Несмотря на строгое обличие, глаза отца Иосифа излучали мягкость и приветливость.
— Пожалуйте, Дмитрий Дмитриевич, пожалуйте, ко всенощной приехали?
Он открыл дверь в комнату, в трапезную монастырской гостиницы. Натертый пол блестел зеркально с лежавшими на нем чистыми домоткаными дорожками. По стенам были развешены портреты Государя Императора, великих князей, архиереев.
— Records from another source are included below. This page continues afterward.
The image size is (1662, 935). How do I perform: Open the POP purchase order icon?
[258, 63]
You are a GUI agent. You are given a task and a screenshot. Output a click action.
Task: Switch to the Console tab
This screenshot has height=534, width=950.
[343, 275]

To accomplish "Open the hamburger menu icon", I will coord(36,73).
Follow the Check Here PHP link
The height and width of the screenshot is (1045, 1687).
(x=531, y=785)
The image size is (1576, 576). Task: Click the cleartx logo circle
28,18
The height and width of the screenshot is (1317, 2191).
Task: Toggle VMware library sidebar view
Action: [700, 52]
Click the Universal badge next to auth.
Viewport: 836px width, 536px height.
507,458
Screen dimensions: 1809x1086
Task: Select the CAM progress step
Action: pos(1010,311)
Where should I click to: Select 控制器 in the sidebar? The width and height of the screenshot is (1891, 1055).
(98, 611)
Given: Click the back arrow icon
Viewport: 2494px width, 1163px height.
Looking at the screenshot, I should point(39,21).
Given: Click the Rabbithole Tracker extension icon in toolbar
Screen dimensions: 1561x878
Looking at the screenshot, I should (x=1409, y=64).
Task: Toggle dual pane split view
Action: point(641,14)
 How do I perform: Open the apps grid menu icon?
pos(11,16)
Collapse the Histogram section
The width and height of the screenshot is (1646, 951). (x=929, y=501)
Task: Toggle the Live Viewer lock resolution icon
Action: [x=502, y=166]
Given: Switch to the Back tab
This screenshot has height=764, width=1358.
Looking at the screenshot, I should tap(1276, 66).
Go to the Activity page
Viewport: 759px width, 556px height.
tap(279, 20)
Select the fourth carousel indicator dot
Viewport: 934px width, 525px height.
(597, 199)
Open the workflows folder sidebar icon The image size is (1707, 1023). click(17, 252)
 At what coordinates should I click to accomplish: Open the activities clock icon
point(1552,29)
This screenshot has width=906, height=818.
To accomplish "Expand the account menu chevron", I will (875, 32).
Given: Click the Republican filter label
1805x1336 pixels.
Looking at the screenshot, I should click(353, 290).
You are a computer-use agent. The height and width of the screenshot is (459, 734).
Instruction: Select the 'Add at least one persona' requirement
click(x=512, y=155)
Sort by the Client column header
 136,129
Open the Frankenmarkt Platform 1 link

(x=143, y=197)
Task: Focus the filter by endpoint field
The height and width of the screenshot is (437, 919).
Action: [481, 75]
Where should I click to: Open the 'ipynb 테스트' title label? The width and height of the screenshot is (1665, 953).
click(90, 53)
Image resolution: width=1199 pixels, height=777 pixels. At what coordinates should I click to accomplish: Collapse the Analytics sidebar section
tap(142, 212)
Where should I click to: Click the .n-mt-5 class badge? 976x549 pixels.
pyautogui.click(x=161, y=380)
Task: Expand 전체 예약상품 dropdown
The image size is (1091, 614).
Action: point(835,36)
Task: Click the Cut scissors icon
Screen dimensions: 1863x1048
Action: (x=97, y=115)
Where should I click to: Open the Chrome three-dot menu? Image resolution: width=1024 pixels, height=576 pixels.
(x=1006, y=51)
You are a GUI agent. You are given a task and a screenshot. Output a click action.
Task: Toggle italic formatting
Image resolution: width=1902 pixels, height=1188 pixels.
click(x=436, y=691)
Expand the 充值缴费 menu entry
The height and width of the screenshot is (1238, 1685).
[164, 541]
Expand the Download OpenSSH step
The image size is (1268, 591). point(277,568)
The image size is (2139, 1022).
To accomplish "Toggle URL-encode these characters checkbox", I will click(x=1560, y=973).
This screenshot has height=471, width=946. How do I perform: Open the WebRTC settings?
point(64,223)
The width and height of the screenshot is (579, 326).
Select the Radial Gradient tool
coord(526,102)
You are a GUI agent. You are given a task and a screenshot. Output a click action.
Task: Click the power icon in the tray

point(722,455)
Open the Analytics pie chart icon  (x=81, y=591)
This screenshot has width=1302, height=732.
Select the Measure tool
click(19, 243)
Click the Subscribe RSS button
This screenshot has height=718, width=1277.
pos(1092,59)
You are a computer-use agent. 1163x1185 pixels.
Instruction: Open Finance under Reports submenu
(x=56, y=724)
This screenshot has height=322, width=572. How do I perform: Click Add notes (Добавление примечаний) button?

Молодой монах, с добродушным лицом крестьянина, очень быстро принес нам по мисочке чудесной ухи (конечно, очень вкусной). Затем чудесную отварную осетрину (можно сказать, необыкновенную, замечательную) и чудесный хлеб и квас (превкусный, особенный, монастырский). А разве сегодня все не чудесно? А встреча меня Димой в Мытищах? А эта поездка в монастырь, чуть не за шестьдесят верст от Москвы, прямо из вагона? Разве не чудесно? А сам Дима разве не чудо? А все-все, что случилось за эти два последние месяца со мной? Предупреждаю, слова «чудесный» и «чудесно» будут Вам часто попадаться, это у меня от Димы, и он всему причиной.